## EXERCISE DETAILS:
From the records below, set down exactly the lines starting with the line that contains "This screenshot has width=1568, height=699." and going on through the line that contains "The width and height of the screenshot is (1568, 591).". Nothing else is wanted.

## MATERIAL SHOWN:
▼
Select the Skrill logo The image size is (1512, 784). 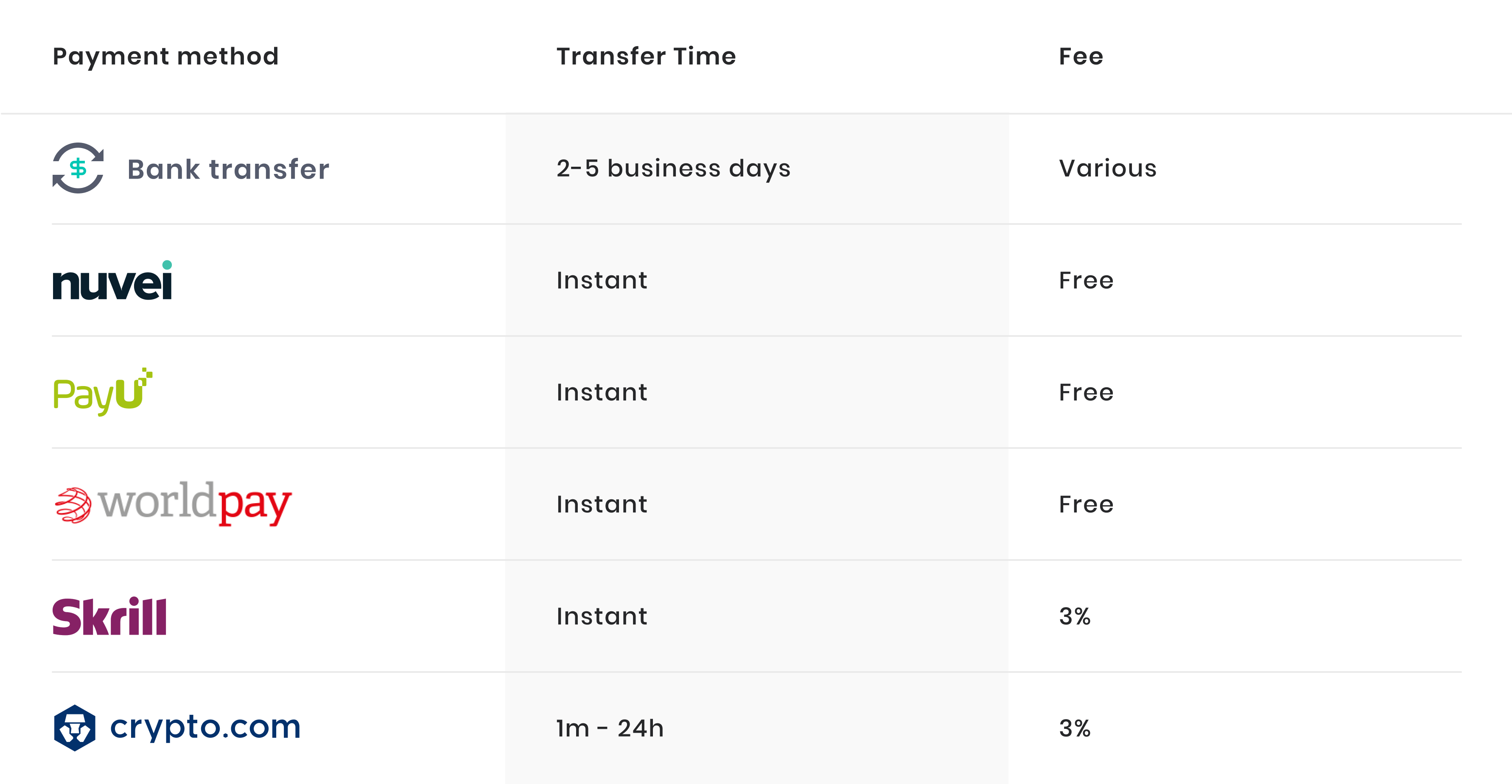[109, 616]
▲
▼
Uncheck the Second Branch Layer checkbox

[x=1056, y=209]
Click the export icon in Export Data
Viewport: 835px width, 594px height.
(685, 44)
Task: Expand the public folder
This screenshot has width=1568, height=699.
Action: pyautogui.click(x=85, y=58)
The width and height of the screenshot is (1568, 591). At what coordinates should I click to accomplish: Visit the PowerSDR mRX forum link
▲
▼
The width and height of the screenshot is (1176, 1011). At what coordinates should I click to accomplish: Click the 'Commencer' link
▲
## RESULT:
This screenshot has width=1568, height=699.
Action: pyautogui.click(x=85, y=58)
The width and height of the screenshot is (1568, 591). At what coordinates should I click to accomplish: Visit the PowerSDR mRX forum link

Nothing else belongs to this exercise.